Dr. Fifa konnte Patrick McGinnis in dieser Hinsicht nur zustimmen. Gleichzeitig spürte er aber, dass seine eigenen Probleme tiefer verwurzelt sein mussten und sich kaum in der psychologisch-soziolo­gischen Diagnose einer «Fear for better options» erschöpften. Um weitere Klarheit zu schaffen, ­erinnerte er sich an seinen Philosophieunterricht, wo er vom dänischen Sonderling Søren Kierke­gaard (1813–1855) gehört hatte. Dieser Denker gilt mit gutem Recht als Urvater des Existentialismus, ­einer geisteswissenschaftlichen Ausrichtung, die dann erst im letzten Jahrhundert mit Autoren wie Martin Heidegger (1889–1976) und Jean-Paul Sartre (1905–1980) so richtig Fuss fasste.
Während im hergebrachten philosophischen und religiösen Denken die menschliche Existenz in aller Regel auf einem definierten, geistig-materiellen Sockel steht, ist das bei Kierkegaard ganz anders. Er begreift nämlich unser Dasein als blosse Möglichkeit, die sich realisieren könnte oder eben auch nicht. Da gibt es für ihn nicht die geringste Sicherheit. So sieht er denn in jeglicher Option, die ihm das Leben bietet, auch keine Chance, sondern vielmehr eine Gefahr zu scheitern – ein beunruhigendes «Vielleicht», das ihn mit Angst ­erfüllt. Im Unterschied zur Furcht, die eine – manchmal auch übertriebene – «fifa» vor etwas Konkretem ist, versteht Kierkegaard die existentielle Angst ganz allgemein als negativ gefärbtes Verhältnis des Menschen zu seinem bedrohlich unbestimmten Umfeld. Als einen Zustand beklemmender Unsicherheit, den er mit dem Schwindel vergleicht, der uns am Rande eines felsigen Gipfels befällt. Der Blick ins Tal, auf eine nahe und zugleich ungreifbar ferne Welt, wird so zum Sinnbild denkbarer Daseinsperspektiven, die sich – aufgrund der trennenden Leere des Abgrundes – immer auch als nichtig erweisen können.

Drei Begriffe auf Arztbesuch

Die von Kierkegaard beschriebene Lebensangst ist ein ­typisches Problem des zur Reflexion befähigten Homo sapiens und kann somit zum medizinisch relevanten Thema werden. Nicht nur bei der Spezialistin oder dem Spezialisten für Angststörungen, sondern gerade auch in der Sprechstunde von Allgemeinpraktikerinnen und Allgemeinpraktikern. So möchte nun Dr. Fifa einige ganz persönliche Erfahrungen zu den Begriffen «Fobo», Furcht und Angst einbringen.

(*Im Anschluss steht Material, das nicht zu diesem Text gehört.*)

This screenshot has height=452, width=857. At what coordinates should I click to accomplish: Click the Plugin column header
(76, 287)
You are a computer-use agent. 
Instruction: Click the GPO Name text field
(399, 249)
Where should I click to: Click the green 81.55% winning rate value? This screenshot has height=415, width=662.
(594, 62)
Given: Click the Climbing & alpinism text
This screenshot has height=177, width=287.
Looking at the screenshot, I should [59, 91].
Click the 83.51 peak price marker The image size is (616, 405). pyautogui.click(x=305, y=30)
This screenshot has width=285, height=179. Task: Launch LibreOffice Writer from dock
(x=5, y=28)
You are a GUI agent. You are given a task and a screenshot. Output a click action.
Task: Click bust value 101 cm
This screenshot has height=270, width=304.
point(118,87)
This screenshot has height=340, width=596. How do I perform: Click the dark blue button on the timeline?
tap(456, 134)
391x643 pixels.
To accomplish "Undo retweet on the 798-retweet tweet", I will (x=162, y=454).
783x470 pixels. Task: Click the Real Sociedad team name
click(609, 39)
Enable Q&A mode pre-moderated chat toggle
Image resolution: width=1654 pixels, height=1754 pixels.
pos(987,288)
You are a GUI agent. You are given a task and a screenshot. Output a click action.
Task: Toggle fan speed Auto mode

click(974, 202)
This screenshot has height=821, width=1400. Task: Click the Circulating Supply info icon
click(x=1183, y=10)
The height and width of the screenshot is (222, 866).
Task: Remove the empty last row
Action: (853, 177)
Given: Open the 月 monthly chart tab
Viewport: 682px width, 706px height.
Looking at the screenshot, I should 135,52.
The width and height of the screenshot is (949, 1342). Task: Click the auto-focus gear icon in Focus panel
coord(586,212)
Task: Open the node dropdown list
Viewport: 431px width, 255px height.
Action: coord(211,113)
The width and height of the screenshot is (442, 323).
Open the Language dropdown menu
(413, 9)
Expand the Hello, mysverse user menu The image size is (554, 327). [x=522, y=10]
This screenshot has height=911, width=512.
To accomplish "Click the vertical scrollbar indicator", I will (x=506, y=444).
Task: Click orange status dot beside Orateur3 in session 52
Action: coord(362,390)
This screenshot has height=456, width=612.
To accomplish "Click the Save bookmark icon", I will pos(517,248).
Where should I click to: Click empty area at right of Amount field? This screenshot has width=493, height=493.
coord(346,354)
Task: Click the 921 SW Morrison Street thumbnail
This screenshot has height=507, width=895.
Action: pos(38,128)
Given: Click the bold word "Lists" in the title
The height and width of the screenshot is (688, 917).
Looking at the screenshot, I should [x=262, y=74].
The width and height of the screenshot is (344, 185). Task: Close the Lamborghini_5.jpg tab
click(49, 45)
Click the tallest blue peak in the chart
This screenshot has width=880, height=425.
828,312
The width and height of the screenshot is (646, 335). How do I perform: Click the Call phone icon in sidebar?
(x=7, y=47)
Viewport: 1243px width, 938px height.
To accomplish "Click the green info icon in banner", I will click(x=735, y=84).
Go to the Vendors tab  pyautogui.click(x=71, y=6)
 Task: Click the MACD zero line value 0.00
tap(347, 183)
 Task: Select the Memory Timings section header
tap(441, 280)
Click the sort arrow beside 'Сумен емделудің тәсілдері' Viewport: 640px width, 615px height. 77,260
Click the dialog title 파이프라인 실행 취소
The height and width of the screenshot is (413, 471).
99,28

Patrick McGinnis’ «Fear of better options» dürfte beim kranken Menschen wohl kaum grössere Verwirrung stiften. Die beste Option bleibt hier eine schnelle Linderung oder Genesung. Da zählen ärztliche Kunst und persön­liches Vertrauen in die Fachfrau oder den Fachmann – ganz ohne «Qual der Wahl».
Im Gegensatz dazu ist die Furcht – als «fifa» vor etwas eindeutig Bestimmtem – schon eher im klinischen Alltag anzutreffen. Von Agoraphobie, der Furcht vor weiten Plätzen, bis zur Zoophobie, der Furcht vor Tieren: Die Liste bei Wikipedia ist lang – fast so aus­gedehnt wie die menschliche Phantasie. Absoluter Spitzenreiter der «kleinen Praxispsychiatrie» bleibt allerdings die blosse Angst, die unangemessene Reizbarkeit unseres natürlichen Alarmsystems mit ihren wohlbekannten Folgen: den rezidivierenden Panik­attacken und den chronifizierten Zwangsstörungen. Während die Ersteren ihre Opfer meist unverhofft und hinterhältig überfallen, zeigen Zwangskranke einen durchaus reflektierten, wenn auch negativ gefärbten Realitätsbezug. So ist denn das Putzen und das Kontrollieren keineswegs a priori unsinnig. Erst in einer Endlosschlaufe werden sie zur selbstquälerischen Falle, zur unruhig-ängstlichen Sucht, die das persön­liche Verhältnis zur Aussenwelt in erheblicher Weise verunsichert.
Da liessen sich durchaus Parallelen zu Kierkegaards existentieller Angst auffinden. Das war wenigstens die Ansicht von Dr. Fifa. Ob er mit Hilfe seiner Betrachtungen den Schlüssel zum Verständnis seiner Angst­patientinnen und Angstpatienten gefunden hatte, konnte aber niemand wissen – am allerwenigsten er selbst.